WHAT TO WORK ON: Count the lines below that contain the word "marker", and reply with only that number.

RECORD EXTRACTS:
☆ ☆ ☆ ☆ ☆

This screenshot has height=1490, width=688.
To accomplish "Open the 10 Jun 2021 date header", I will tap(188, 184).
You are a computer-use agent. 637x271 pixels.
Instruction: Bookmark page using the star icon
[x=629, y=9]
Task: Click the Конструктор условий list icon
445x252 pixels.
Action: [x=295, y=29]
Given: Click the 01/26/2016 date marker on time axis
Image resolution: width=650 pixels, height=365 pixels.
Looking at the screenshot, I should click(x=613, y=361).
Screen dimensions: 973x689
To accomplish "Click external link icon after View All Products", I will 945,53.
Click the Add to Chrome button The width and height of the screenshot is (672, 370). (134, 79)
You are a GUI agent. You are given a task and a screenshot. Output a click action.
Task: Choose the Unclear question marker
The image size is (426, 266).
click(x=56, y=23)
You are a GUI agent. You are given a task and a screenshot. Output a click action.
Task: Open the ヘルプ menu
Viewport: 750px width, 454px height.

☆ ☆ ☆ ☆ ☆

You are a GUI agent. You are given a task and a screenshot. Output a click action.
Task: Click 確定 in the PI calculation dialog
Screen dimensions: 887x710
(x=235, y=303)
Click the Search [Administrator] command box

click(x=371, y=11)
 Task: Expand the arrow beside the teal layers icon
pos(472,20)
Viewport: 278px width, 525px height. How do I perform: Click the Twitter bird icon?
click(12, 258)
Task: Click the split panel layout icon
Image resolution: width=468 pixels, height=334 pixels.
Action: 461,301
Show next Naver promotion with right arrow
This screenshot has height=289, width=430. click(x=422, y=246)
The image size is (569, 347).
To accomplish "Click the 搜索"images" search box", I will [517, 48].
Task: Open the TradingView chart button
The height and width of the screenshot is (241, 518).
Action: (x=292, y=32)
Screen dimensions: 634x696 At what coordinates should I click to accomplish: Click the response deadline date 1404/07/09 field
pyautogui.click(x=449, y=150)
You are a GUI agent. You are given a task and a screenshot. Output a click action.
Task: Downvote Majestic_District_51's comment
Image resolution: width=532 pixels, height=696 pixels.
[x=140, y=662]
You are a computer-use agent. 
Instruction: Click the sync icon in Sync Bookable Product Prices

☆ ☆ ☆ ☆ ☆

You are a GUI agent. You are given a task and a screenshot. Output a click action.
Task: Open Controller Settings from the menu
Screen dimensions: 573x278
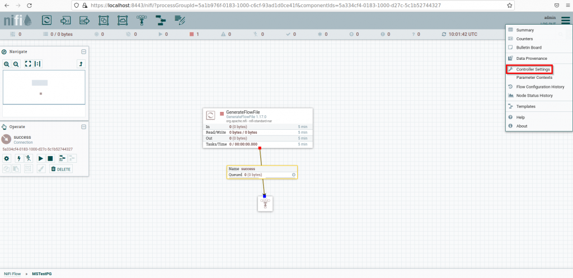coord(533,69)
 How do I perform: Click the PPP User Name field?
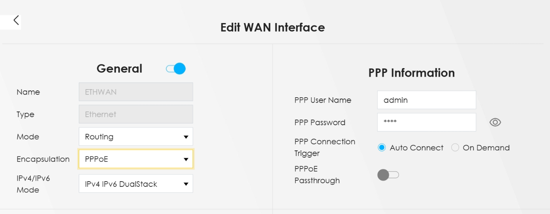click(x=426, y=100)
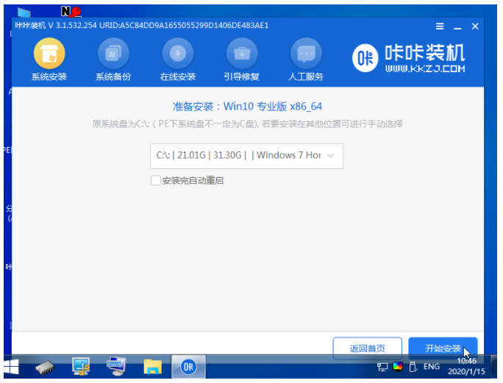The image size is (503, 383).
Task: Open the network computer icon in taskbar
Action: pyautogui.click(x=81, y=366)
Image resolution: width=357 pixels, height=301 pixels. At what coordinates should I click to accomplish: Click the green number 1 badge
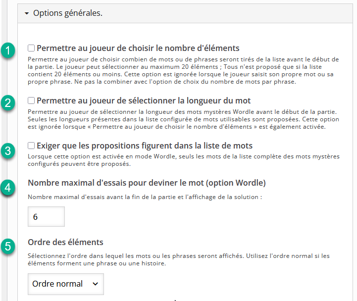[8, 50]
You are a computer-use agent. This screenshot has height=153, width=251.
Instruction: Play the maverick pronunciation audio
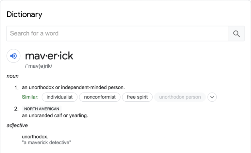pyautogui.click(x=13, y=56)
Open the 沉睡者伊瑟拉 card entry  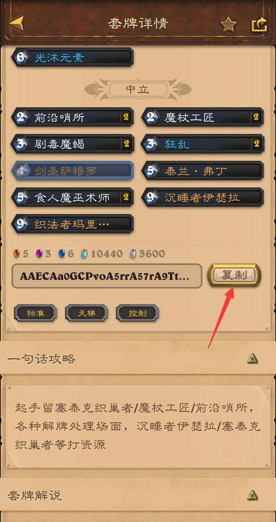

☆ ☆ ☆ ☆ ☆

YOUR SOLUTION: 2